When, however, you have people who do not understand that mindset, whose entire lives are built on envy and a grasping sense of entitlement and who have NO sense of shame AT ALL you are definitely on a road to a beating.
We have seen corrupt politicians who have served a jail term, being feted by serving government ministers as they are being RELEASED FROM PRISON – actually being carried on the shoulders of these serving ministers as they celebrate that corrupt person’s release.
I think I would be uncomfortable to be seen even visiting a prison and as for collecting someone…. Well I would do it but I would feel conspicuous and uneasy unless perhaps the person being released had been exonerated. Such is the mindset, I would dare to believe, of most law-abiding persons.
Not so the ruling (I use the word ruling VERY loosely) elites of South Africa. With their mindset and the envy and admiration of the don’t haves directed at them – instead of horror and condemnation – why worry at all?

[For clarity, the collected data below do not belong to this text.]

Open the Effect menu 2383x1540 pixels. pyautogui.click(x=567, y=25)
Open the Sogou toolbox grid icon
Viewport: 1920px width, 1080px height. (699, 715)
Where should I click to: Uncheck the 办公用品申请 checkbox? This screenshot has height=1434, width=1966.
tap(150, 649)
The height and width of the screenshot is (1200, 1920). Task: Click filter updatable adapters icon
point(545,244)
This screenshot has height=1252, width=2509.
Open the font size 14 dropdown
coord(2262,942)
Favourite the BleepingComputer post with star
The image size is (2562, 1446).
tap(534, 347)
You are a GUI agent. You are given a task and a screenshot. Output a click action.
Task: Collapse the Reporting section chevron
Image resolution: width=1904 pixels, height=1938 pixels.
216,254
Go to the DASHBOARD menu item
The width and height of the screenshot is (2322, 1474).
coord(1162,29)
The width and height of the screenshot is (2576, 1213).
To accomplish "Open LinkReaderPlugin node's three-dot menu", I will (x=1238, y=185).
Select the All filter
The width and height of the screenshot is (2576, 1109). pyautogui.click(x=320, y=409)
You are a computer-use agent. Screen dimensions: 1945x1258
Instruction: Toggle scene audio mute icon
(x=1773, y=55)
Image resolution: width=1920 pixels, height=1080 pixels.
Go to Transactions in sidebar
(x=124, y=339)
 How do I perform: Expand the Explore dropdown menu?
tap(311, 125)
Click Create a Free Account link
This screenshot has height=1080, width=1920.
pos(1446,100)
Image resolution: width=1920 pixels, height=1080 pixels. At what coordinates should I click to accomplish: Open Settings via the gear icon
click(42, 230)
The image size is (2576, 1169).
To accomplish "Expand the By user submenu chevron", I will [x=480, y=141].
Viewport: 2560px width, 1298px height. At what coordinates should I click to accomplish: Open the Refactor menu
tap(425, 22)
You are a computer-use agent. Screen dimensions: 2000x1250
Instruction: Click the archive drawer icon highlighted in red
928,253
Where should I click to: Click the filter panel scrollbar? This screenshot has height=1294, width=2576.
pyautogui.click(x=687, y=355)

Throw into the mix a police and legal system that is dysfunctional at best…and many of whose members largely share the feelings of the abovementioned don’t haves, and the recipe is rancid. Vast swathes of people see these swanky people and their vulgar displays of ill-gotten gains, as role models to be emulated. They believe that the end always justifies the means and, given the opportunity, they too would trample on their peers, their friends – their family even – just to elevate themselves. They see nothing wrong with this quite feudal approach to being the elite.
What a disastrous situation when a huge part of the populace appears to think like that?
Then, of course, those doing the grasping (the ruling elite) naturally exploit that feudal mindset and keep the people constantly off-balance and in awe of the apparent power that they have – displaying it in fancy cars, blue light convoys and flocks of fawning lackeys…
…and the people do not care how that status and vulgar wealth was obtained, they just want some of it and they openly admire those who have this wealth and status – irrespective of how it was achieved and oblivious to how much they themselves may suffer as a result.